Bagaimana sejarah lahirnya Surat Perintah Sebelas Maret (Supersemar) ?

Surat Perintah Sebelas Maret

Masa Orde Baru merupakan masa yang ditandai dengan keluarnya Surat Perintah 11 Maret 1966 (Supersemar) oleh Presiden Soekarno yang ditujukan kepada Letjen. Soeharto yang saat itu menjabat sebagai Menteri Panglima Angkatan Darat dan Panglima Komando Operasi Pemulihan Keamanan dan Ketertiban (Pangkopkamtib).

Bagaimana sejarah lahirnya Surat Perintah Sebelas Maret (Supersemar) ?

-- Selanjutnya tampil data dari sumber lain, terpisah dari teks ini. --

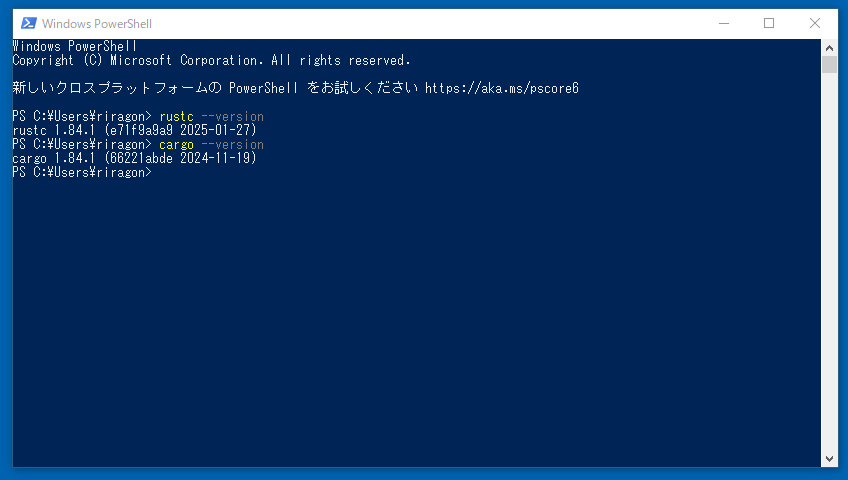Screen dimensions: 848x480
Task: Click the Windows PowerShell title bar text
Action: (x=97, y=23)
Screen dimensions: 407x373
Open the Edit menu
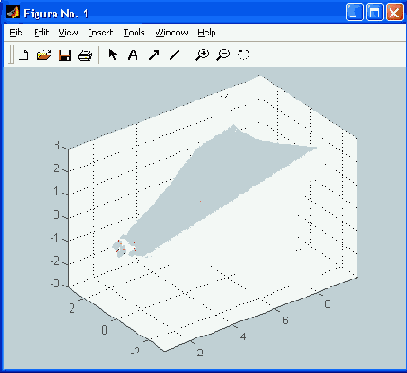click(x=41, y=33)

Supersemar keluar karena dipicu adanya peristiwa G30S/PKI yang menewaskan jenderal-jenderal Indonesia. Akibat adanya peristiwa tersebut, muncul reaksi rakyat melalui aksi demo massa menentang PKI. Hingga pada 12 Januari 1966 muncul tiga tuntutan rakyat yang biasa disebut Tritura yang isinya : bubarkan PKI, turunkan harga, dan bersihkan kabinet dari G30S/PKI. Presiden Soekarno pun berpidato yang judulnya Nawaksara. Pidato yang berisikan 9 poin penting tersebut tidak satupun yang menyinggung PKI.

Supersemar

Sejarah Lahirnya Supersemar (Surat Perintah Sebelas Maret)

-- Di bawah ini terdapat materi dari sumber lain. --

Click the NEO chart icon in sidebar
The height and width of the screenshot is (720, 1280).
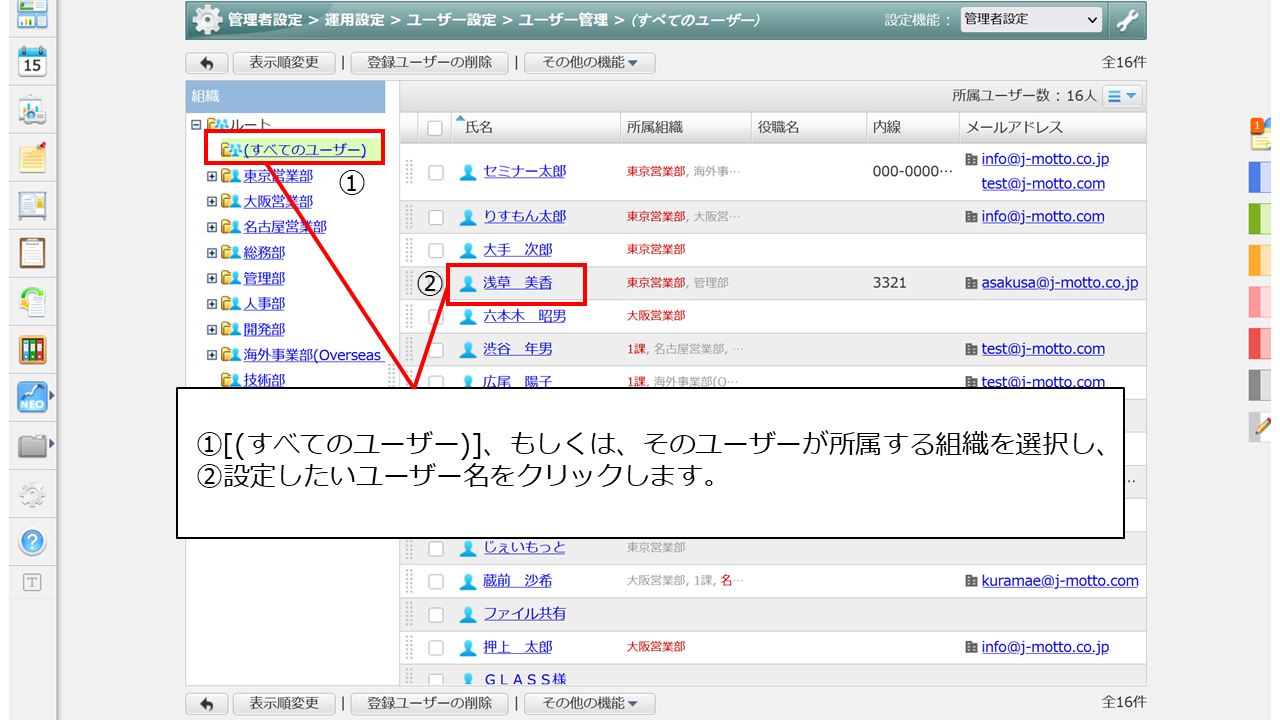32,397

Pada tanggal 10 Maret 1966, Presiden Soekarno menemui Pangdam V Jaya, Amir Mahmud untuk menanyakan tentang pengamanan sidang paripurna yang akan dilaksanakan tanggal 11 Maret 1966. Amir Mahmud pun menjanjikan keadaan yang baik. Namun, pada hari dilaksanakannya sidang paripurna ada serangan dari luar gedung yang merupakan pasukan mahasiswa yang biasa disebut Pasukan Liar. Pada sidang tersebut, seluruh peserta hadir kecuali Soeharto. Pada saat berpidato dalam sidang, Presiden Soekarno mendapat memo yang berisikan SOS bahwa istana telah dikepung. Akhirnya Presiden Soekarno dan Kol. Sobur serta seorang lagi segera pergi ke Bogor menggunakan helikopter. Tiga orang jenderal lainnya ( Amir Mahmud, Basuki Rahmat, dan M. Yusuf) yang merasa harus mengamankan presiden segera menyusul tetapi mereka harus meminta izin kepada pimpinan mereka pada saat itu, yaitu Soeharto. Beliau mengizinkan mereka dengan syarat jika ingin diamankan, harus adasurat pernyataan. Akhirnya 3 orang jenderal tersebut itu menemui Presiden Soekarno dan membuat surat pernyataan dalam perjalanan kembali ke Jakarta di dalam mobil pada malam hari itu. Setelah dibaca, ternyata surat tersebut berisikan penyerahan kekuasaan.